◆ **GIVEN EXERCISE**:
Starting at the line that contains "Given: Switch to the crown tab" and stopping after the line that contains "Looking at the", rewrite the data with "crown tab" changed to "home tab" and nothing else altered. Leave the pictures out of your output.

◆ **RECORDS PROVIDED**:
◆ ◆ ◆ ◆
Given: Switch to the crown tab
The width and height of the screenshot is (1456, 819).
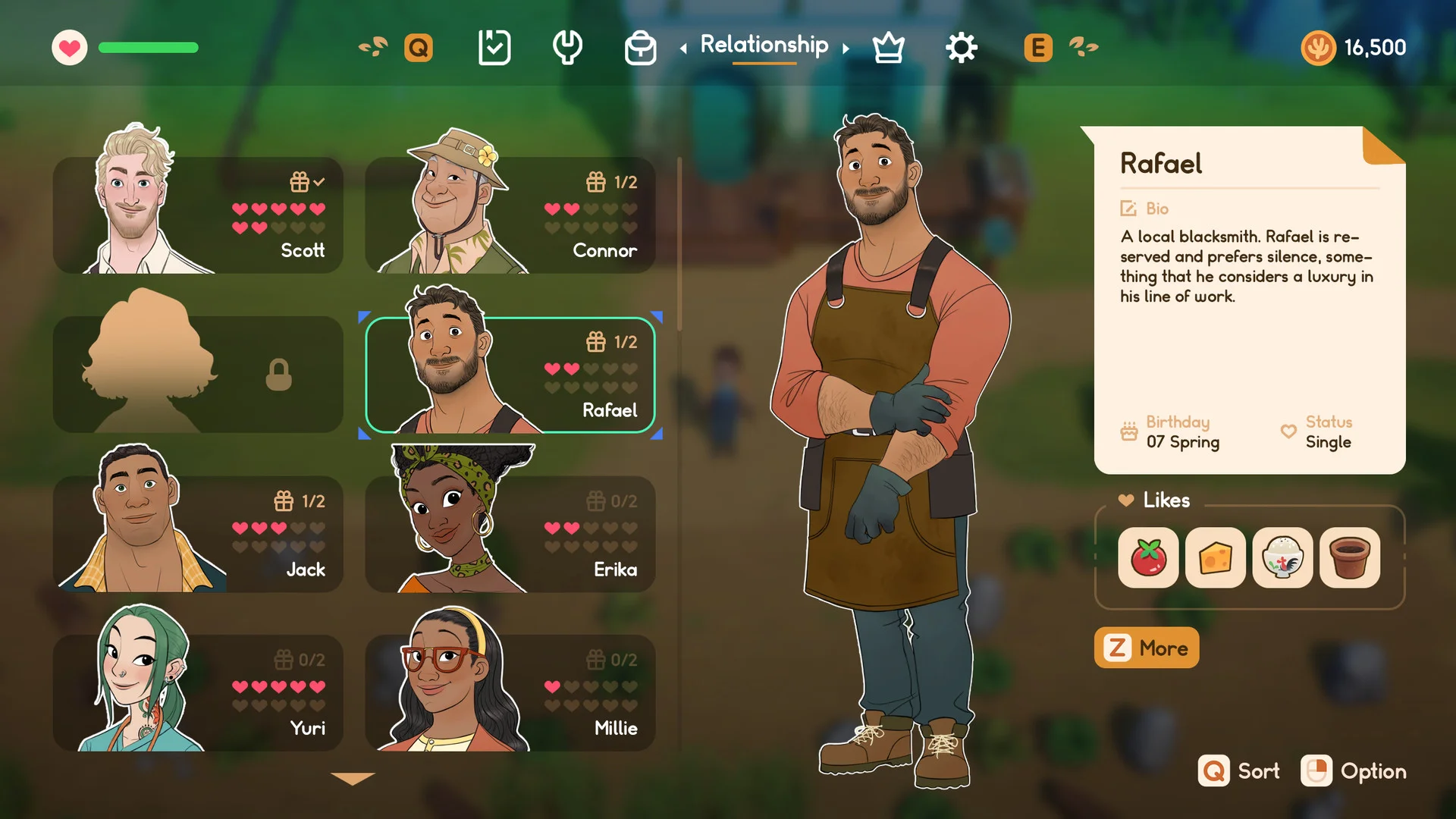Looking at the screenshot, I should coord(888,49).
◆ ◆ ◆ ◆
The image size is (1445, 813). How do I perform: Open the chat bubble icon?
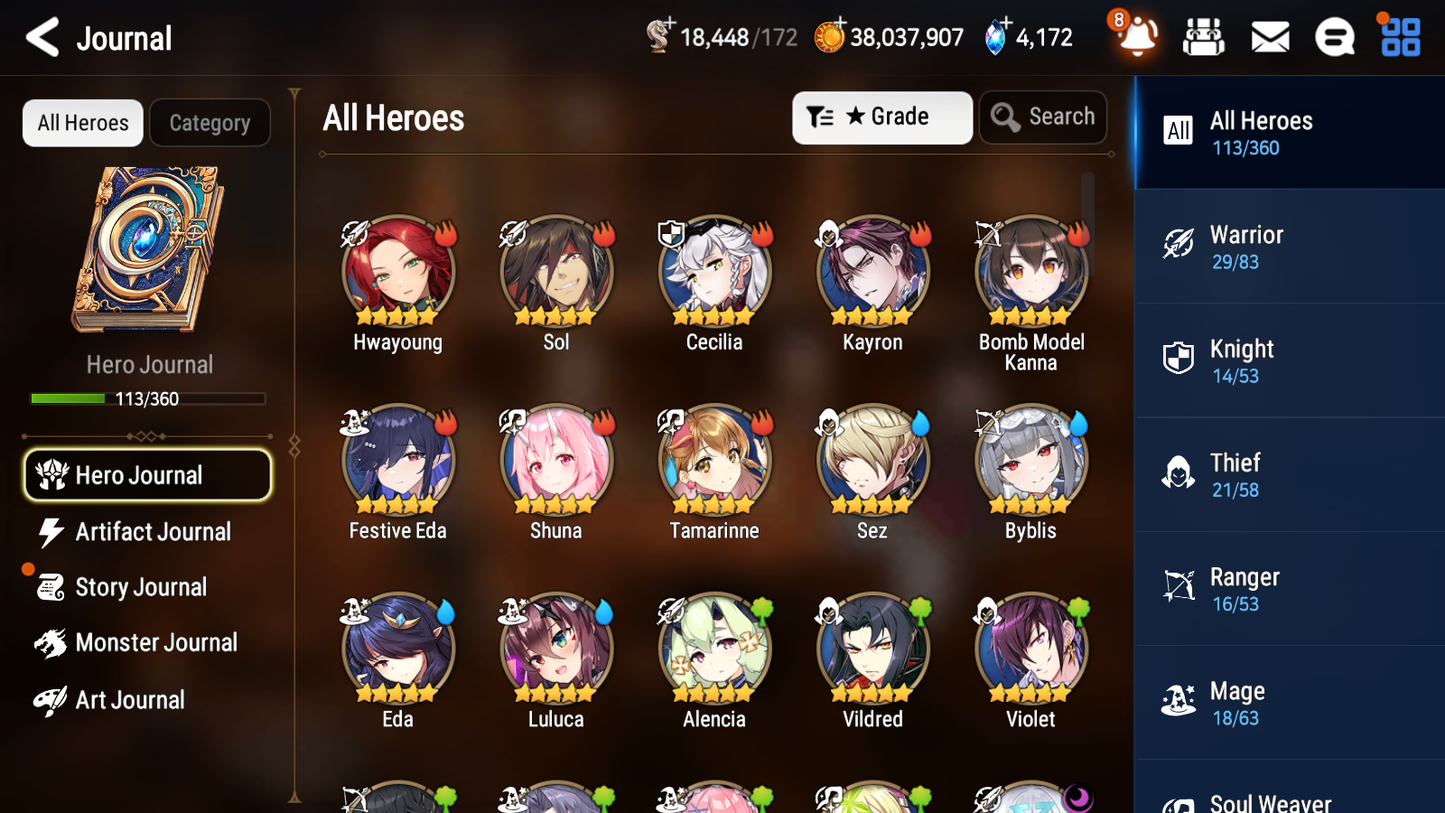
◆ ◆ ◆ ◆
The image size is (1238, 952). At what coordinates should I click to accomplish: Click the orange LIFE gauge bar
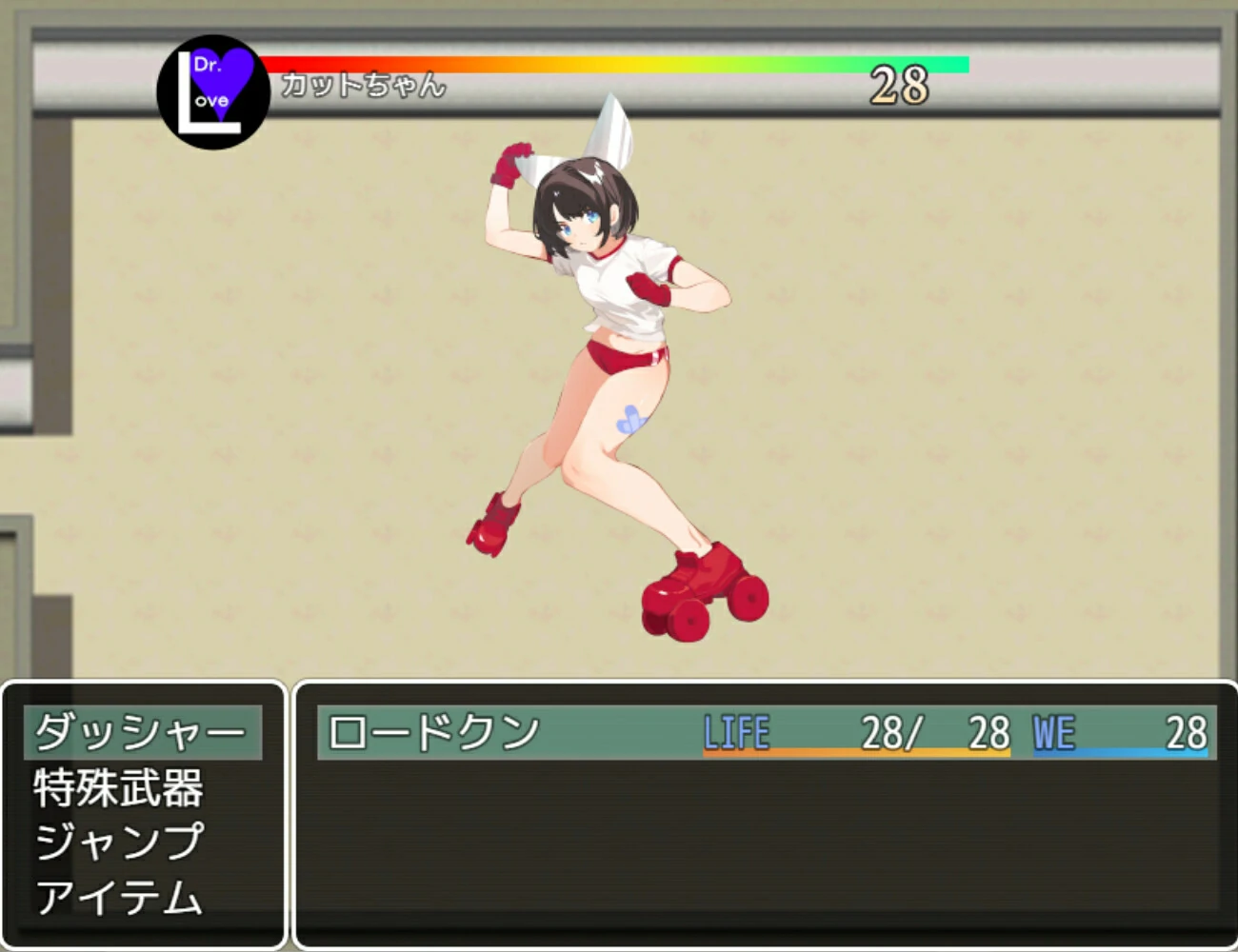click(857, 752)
◆ ◆ ◆ ◆
◆ **ANSWER TO THE TASK**:
Given: Switch to the home tab
The width and height of the screenshot is (1456, 819).
Looking at the screenshot, I should coord(888,49).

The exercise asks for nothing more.